Après un début de saison marqué par des ajustements difficiles, le quatuor offensif du Real Madrid semble enfin trouver son rythme. Et c’est au meilleur moment : alors que les Merengues affrontent l’Atlético de Madrid en huitième de finale de la Ligue des champions, Carlo Ancelotti peut désormais compter sur une attaque en pleine confiance.
Mardi soir, le Santiago Bernabéu accueillera le match aller, avant un retour brûlant au Metropolitano le 12 mars.
Un quatuor qui a mis du temps à se trouver
L’arrivée de Kylian Mbappé l’été dernier a modifié les équilibres offensifs d’un Real Madrid déjà bien armé avec Jude Bellingham, Vinicius Junior et Rodrygo. Cette nouvelle donne a nécessité une phase d’adaptation, tant pour le Français que pour ses coéquipiers.
Fidèle à sa réputation de gestionnaire hors pair, Ancelotti a su faire évoluer son équipe. La saison dernière, il avait déjà surpris en remplaçant Karim Benzema par Bellingham en position plus avancée, un pari qui s’était révélé gagnant avec un doublé Liga-Ligue des champions.
Mais intégrer Mbappé a été un défi. Longtemps hésitants dans leur animation offensive, les Madrilènes ont souffert en phase de poules et ont dû passer par les barrages pour se qualifier. Face à Manchester City, les tenants du titre ont enfin montré leur vrai visage : six buts inscrits sur l’ensemble des deux matchs, avec un Mbappé étincelant, un Bellingham décisif et un Vinicius désigné homme du match à l’Etihad.
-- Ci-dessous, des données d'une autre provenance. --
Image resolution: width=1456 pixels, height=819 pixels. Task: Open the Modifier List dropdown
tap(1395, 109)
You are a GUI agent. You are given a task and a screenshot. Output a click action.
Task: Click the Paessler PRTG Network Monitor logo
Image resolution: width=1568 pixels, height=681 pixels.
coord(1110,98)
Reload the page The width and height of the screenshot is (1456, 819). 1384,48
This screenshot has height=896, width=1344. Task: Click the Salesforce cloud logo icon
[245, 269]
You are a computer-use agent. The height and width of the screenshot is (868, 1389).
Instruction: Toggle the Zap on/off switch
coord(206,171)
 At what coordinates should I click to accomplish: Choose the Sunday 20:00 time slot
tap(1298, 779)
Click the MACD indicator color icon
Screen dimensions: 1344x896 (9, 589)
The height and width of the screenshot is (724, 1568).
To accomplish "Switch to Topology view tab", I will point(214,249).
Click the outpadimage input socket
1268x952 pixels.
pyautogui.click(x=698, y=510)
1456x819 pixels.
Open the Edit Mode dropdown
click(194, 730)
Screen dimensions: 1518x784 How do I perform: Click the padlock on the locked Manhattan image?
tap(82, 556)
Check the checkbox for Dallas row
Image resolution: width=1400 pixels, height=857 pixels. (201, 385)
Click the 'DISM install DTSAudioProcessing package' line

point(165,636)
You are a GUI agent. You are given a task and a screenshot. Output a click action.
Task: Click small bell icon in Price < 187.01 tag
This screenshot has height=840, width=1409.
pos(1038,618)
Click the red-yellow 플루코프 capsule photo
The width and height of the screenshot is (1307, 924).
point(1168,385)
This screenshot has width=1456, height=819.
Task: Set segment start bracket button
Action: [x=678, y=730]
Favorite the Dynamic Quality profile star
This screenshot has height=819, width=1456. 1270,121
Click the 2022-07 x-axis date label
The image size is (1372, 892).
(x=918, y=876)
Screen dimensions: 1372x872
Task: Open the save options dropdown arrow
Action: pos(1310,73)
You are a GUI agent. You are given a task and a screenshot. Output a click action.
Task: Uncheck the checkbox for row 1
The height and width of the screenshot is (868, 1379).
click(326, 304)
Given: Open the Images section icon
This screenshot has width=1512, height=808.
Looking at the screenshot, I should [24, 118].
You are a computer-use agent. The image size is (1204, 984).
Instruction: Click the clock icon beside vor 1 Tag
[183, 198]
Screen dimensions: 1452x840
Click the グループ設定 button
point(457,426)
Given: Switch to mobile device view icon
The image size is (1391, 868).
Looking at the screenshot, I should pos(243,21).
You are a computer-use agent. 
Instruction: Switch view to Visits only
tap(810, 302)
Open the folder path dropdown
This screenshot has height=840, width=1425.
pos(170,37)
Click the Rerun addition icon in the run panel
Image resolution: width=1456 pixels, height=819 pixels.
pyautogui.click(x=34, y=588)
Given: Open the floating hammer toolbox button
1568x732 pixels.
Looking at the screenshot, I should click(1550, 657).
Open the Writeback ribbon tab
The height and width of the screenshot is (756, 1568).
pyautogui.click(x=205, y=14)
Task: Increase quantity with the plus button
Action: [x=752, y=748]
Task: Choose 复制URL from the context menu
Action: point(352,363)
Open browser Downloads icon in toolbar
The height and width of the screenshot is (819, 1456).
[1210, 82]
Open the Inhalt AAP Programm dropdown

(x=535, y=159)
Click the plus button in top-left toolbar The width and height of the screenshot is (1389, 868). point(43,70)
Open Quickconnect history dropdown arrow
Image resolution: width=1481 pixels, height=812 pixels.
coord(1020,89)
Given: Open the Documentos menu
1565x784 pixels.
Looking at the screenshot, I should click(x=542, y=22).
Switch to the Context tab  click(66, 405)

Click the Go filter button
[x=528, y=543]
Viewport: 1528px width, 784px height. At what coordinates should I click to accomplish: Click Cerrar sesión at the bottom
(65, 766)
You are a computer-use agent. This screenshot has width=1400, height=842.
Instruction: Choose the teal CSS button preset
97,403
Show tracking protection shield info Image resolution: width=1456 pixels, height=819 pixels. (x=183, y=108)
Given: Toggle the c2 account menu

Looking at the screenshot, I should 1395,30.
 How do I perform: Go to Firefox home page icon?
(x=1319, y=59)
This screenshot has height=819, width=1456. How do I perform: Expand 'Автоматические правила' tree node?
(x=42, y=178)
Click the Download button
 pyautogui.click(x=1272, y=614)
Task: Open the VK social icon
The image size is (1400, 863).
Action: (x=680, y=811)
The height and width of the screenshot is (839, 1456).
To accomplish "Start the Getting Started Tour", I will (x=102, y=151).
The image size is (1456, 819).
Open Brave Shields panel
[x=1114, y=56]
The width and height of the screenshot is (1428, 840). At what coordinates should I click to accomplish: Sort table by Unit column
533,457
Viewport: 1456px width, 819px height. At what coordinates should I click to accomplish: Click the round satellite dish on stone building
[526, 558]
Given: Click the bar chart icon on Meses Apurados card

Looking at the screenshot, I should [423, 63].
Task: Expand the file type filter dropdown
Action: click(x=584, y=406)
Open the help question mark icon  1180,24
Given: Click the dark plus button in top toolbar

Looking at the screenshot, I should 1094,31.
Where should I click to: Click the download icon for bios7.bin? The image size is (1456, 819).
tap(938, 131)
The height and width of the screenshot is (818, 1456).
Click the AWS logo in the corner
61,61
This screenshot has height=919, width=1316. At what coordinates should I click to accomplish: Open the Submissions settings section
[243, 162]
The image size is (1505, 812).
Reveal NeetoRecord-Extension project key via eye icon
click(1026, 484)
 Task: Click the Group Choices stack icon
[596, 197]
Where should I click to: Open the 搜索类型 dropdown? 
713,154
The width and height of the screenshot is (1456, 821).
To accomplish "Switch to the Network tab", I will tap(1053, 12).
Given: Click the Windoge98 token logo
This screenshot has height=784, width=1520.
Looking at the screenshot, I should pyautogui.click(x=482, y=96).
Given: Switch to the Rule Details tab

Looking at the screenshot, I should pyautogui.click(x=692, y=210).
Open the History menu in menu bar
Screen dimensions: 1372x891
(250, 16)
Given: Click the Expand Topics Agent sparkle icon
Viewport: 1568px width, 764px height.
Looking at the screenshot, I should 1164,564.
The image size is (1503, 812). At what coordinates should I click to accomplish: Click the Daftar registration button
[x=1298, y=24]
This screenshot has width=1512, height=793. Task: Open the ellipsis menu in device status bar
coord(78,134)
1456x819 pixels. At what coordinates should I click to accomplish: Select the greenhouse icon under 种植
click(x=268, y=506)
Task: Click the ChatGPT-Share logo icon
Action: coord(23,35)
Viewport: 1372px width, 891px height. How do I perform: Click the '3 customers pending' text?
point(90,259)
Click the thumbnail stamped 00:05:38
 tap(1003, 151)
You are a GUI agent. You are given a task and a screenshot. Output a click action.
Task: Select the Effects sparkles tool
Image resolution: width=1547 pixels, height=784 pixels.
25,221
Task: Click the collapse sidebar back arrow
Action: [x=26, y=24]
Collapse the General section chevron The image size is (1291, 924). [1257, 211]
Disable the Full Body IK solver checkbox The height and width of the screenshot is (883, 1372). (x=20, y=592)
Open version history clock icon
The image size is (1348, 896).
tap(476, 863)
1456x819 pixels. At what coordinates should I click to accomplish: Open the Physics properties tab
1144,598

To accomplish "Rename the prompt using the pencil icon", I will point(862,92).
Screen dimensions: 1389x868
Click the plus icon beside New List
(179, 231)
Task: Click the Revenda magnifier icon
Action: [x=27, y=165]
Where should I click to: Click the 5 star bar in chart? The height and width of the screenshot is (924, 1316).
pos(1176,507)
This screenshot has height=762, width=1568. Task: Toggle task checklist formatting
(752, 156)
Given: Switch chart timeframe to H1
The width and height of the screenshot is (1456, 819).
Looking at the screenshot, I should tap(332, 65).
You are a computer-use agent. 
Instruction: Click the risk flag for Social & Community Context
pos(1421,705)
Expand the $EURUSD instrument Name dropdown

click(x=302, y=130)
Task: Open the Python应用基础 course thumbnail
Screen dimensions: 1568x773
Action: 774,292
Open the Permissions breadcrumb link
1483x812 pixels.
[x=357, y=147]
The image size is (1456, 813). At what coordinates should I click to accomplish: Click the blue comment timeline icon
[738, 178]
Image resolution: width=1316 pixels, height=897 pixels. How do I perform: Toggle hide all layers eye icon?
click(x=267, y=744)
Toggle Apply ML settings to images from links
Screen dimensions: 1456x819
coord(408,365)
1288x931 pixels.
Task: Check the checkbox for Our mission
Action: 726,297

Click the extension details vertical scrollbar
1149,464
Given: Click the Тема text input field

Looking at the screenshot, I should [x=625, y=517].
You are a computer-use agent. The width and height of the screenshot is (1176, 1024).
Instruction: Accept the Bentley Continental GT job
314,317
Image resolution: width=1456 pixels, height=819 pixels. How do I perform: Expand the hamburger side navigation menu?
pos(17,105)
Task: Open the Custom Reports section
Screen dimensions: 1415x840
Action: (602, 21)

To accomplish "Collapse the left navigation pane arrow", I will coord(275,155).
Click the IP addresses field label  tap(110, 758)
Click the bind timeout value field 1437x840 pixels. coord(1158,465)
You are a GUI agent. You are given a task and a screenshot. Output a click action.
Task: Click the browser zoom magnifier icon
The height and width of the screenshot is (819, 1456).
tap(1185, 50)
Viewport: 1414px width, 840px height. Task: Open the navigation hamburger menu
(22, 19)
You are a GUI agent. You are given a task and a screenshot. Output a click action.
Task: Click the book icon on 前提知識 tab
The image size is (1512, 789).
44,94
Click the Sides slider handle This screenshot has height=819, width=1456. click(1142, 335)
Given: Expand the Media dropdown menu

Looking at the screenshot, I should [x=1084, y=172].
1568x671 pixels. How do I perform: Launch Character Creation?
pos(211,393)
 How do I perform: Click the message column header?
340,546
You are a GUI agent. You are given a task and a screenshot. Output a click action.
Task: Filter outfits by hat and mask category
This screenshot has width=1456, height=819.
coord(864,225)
Après un triplé de Mbappé au match retour, le « fantastic four » a pleinement pris son envol.
« C’est maintenant que la saison commence vraiment », a déclaré Ancelotti, convaincu d’avoir trouvé la bonne formule. Il avait reproché à ses attaquants un manque de repli défensif, mais contre City, leur engagement collectif a fait la différence.
Une remise en question nécessaire avant l’Atlético
Le week-end dernier, cependant, le Real a rechuté. Une défaite 2-1 contre le Betis, avec un effectif visiblement focalisé sur le choc à venir contre l’Atlético et un Bellingham suspendu.
Ancelotti a tiré la sonnette d’alarme : « Si nous jouons comme ça mardi, nous ne gagnerons pas. »
Face à une équipe de l’Atlético toujours intense et disciplinée, l’engagement défensif du quatuor offensif sera crucial.
Des chiffres qui parlent d’eux-mêmes
Le Real Madrid, 15 fois champion d’Europe, est favori contre l’Atlético, une équipe qu’il a déjà battue en finale en 2014 et 2016. Mais les Colchoneros restent imprévisibles, et le Real devra compter sur ses stars pour faire la différence.
Depuis son arrivée, Mbappé s’est imposé comme le fer de lance de l’attaque madrilène. Après une période compliquée fin 2024, marquée par des penalties manqués contre Liverpool et Bilbao, il a su rebondir et affiche désormais 28 buts en 40 matchs, dont 7 en Ligue des champions.
« Kylian est là pour nous aider, et nous allons l’aider à finir meilleur buteur dans toutes les compétitions », avait déclaré Vinicius en janvier.
Le Brésilien, malgré une saison en dents de scie, compte 18 buts en 36 matchs et espère retrouver le niveau qui lui avait permis d’être deuxième au Ballon d’Or l’an dernier.
Bellingham, lui, apporte un équilibre essentiel entre l’attaque et le milieu. Son absence contre le Betis s’est fait ressentir, mais il sera frais et prêt pour le duel face à l’Atlético. Avec 11 buts en 36 matchs, il reste une pièce maîtresse du système d’Ancelotti.
Quant à Rodrygo, il est peut-être le plus discret des quatre, mais ses 13 buts en 38 matchs et sa capacité à éliminer ses adversaires font de lui une menace constante. « Il est tellement sous-estimé… Pour moi, c’est sûrement le joueur le plus talentueux et doué de l’équipe », a affirmé Bellingham à son sujet.
Avec ces quatre-là en pleine forme, le Real Madrid a toutes les armes pour percer n’importe quelle défense. Mais comme le rappelle Ancelotti, c’est leur implication collective qui fera la différence entre la victoire et la désillusion.
L’Atlético représente le test parfait pour mesurer leur progression. Mardi soir, le « fantastic four » madrilène aura l’occasion de briller une nouvelle fois.